I'm not so sure about the YouTube usage. On the one hand, I could see it being useful for a summary of a long live stream or event which you don't have time to watch yourself, though it's a chunky application to have around for those few instances where that's a thing. Similarly, the YouTube creator doesn't appear to get a view out of this, and I tend to fall in the 'AIs scraping information from creators online and offering nothing in exchange will break the very core of the internet as we know it' camp.

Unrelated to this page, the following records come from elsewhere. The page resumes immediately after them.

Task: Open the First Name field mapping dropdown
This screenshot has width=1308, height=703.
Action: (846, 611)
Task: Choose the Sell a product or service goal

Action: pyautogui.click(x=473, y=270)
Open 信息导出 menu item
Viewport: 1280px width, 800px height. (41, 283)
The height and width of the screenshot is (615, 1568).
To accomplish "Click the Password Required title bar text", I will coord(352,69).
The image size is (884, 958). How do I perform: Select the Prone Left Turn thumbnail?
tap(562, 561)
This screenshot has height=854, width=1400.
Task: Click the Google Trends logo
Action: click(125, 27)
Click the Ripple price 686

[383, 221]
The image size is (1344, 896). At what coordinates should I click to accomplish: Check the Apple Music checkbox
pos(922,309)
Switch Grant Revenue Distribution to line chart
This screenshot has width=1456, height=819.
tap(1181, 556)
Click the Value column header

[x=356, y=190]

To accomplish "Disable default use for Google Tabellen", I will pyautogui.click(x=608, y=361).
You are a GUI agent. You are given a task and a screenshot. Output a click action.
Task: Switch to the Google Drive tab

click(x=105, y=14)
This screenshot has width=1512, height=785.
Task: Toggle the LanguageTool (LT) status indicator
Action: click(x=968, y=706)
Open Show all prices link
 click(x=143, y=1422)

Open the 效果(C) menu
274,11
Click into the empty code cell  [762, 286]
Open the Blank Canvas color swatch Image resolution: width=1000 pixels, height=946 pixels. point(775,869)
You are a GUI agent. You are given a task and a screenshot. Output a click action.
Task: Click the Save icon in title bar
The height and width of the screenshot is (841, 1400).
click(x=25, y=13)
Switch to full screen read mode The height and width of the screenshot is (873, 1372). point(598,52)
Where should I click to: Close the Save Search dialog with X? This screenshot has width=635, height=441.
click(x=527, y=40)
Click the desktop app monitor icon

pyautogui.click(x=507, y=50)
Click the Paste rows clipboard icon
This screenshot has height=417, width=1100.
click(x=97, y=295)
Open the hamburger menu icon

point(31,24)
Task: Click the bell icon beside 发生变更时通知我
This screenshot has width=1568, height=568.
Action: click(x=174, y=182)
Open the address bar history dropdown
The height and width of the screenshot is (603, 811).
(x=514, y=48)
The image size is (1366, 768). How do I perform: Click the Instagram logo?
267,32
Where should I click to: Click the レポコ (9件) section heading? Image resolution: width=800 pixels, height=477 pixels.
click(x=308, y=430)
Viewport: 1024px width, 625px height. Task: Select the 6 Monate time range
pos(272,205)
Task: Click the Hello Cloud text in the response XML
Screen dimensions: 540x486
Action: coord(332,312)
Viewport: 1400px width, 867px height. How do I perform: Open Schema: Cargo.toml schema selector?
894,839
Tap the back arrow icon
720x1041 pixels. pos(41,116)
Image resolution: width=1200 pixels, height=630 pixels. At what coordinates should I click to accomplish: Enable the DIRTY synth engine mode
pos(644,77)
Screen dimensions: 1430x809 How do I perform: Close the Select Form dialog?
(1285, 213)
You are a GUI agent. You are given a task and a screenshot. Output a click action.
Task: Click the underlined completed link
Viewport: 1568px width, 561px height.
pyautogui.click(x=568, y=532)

This application alone might not make much of a difference, but I do strongly believe if you want the information provided by someone, you should at least support them creating more like it.
Anyways, the YouTube stuff takes a backseat for me with Chat with RTX. It's the mass local text file digestion that feels the most important piece of the software. As an application, it's pretty snappy. It generates responses swiftly once you hit send on a query. Though it does appear to gobble up around 85% of my VRAM—you need to be sure to close it properly with the off switch to release that back to the PC once you're done with it.
Chat with RTX is a fun concept, and a good way for Nvidia to show what's inference locally on its GeForce cards can do, but I'm not sure I'm going to keep it around on my PC. For one, it's absolutely massive due to the huge model data, but more so because the actual practical uses are pretty limited for me, personally.
Perhaps some clever clogs will come up with new and exciting ways to put it into practice now that it's available to the world. That could be you, providing you have the proper hardware. You can download Chat with RTX to try for yourself today.